_Exercise brief_
Beginning with the line that contains "Select the Contact Reply branch header", retype the entries below exactly, ending with the line that contains "Image resolution: width=542". Leave out any pictures.

Saved entries
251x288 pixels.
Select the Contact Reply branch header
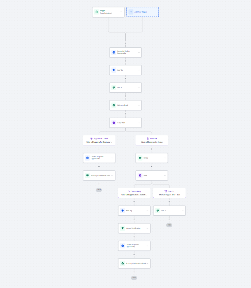(134, 191)
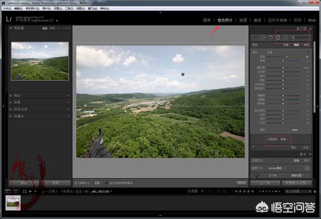Image resolution: width=321 pixels, height=219 pixels.
Task: Toggle show selected mask overlay checkbox
Action: click(106, 183)
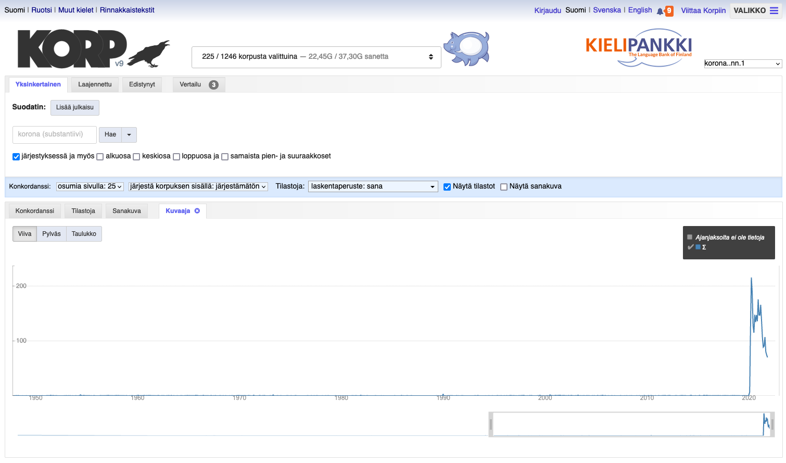This screenshot has width=786, height=463.
Task: Open the Kielipankki Language Bank logo
Action: (x=639, y=47)
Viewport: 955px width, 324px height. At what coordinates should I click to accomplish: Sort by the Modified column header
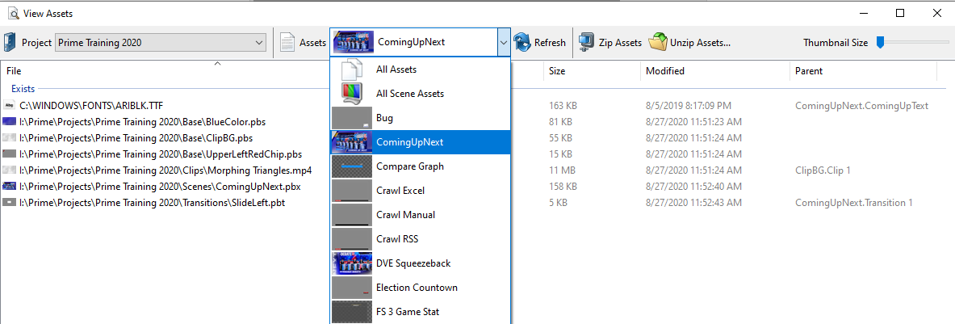(x=665, y=71)
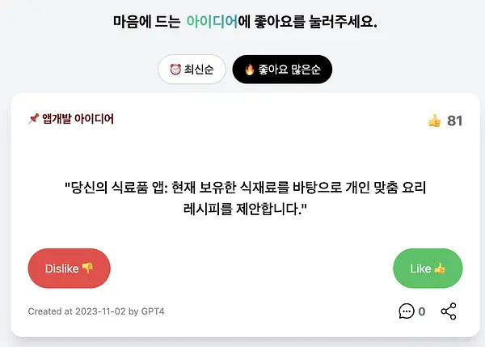Click the 마음에 드는 heading text
This screenshot has height=347, width=485.
coord(146,22)
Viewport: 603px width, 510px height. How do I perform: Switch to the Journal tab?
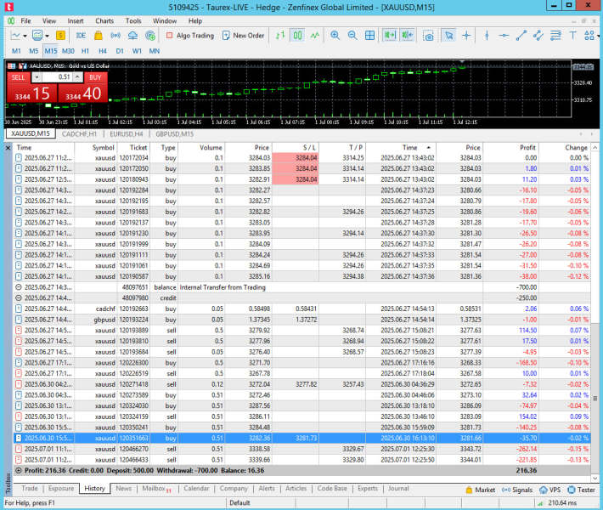pos(397,489)
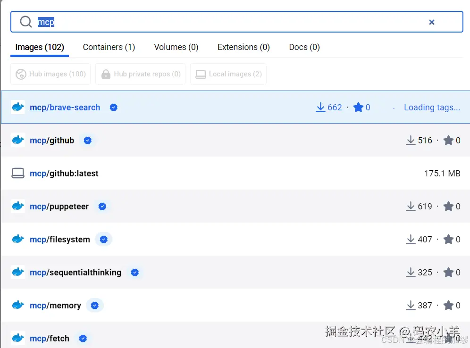Select the local image icon beside mcp/github:latest
The width and height of the screenshot is (470, 348).
point(18,173)
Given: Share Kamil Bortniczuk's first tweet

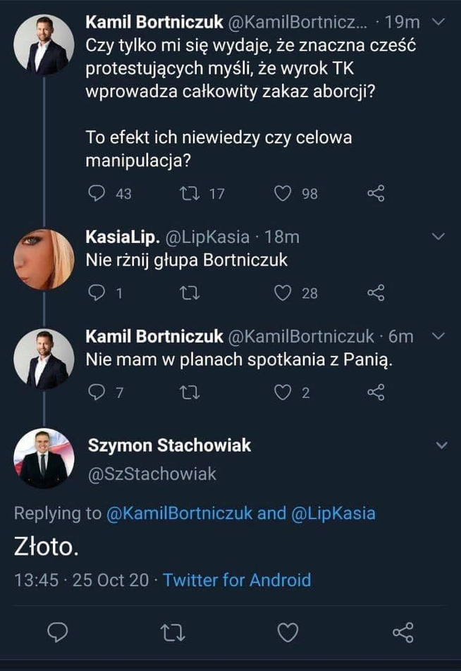Looking at the screenshot, I should (x=376, y=193).
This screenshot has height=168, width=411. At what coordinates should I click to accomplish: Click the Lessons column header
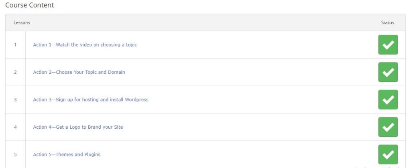click(22, 22)
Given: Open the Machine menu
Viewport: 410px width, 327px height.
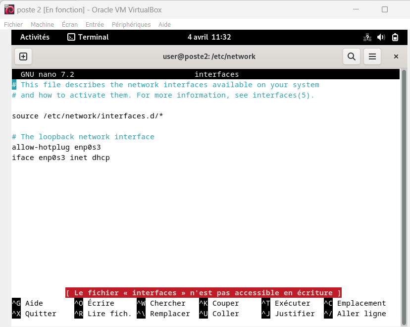Looking at the screenshot, I should (x=42, y=24).
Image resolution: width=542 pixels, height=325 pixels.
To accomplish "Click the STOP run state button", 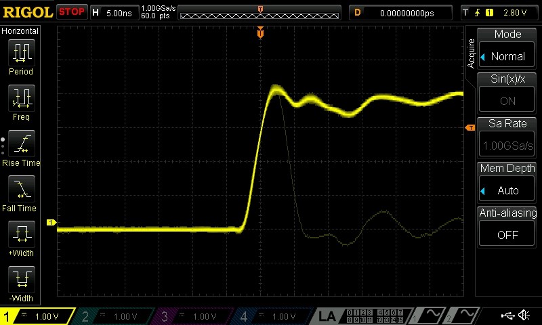I will [72, 12].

_Exercise output_
Select the Contact Reply branch header
(134, 191)
Image resolution: width=321 pixels, height=219 pixels.
Task: Toggle show selected mask overlay checkbox
Action: click(106, 183)
This screenshot has width=786, height=463.
Task: Open the Kielipankki Language Bank logo
Action: (x=639, y=47)
Viewport: 955px width, 324px height. At what coordinates should I click to accomplish: Sort by the Modified column header
(x=665, y=71)
Click the 마음에 드는 heading text
This screenshot has height=347, width=485.
coord(146,22)
Viewport: 603px width, 510px height. How do I perform: Switch to the Journal tab?
pos(397,489)
Select the local image icon beside mcp/github:latest
The width and height of the screenshot is (470, 348).
point(18,173)
Given: Share Kamil Bortniczuk's first tweet

Looking at the screenshot, I should (x=376, y=193).
This screenshot has height=168, width=411. At what coordinates should I click to accomplish: Click the Lessons column header
click(22, 22)
Given: Open the Machine menu
Viewport: 410px width, 327px height.
Looking at the screenshot, I should (x=42, y=24).
Image resolution: width=542 pixels, height=325 pixels.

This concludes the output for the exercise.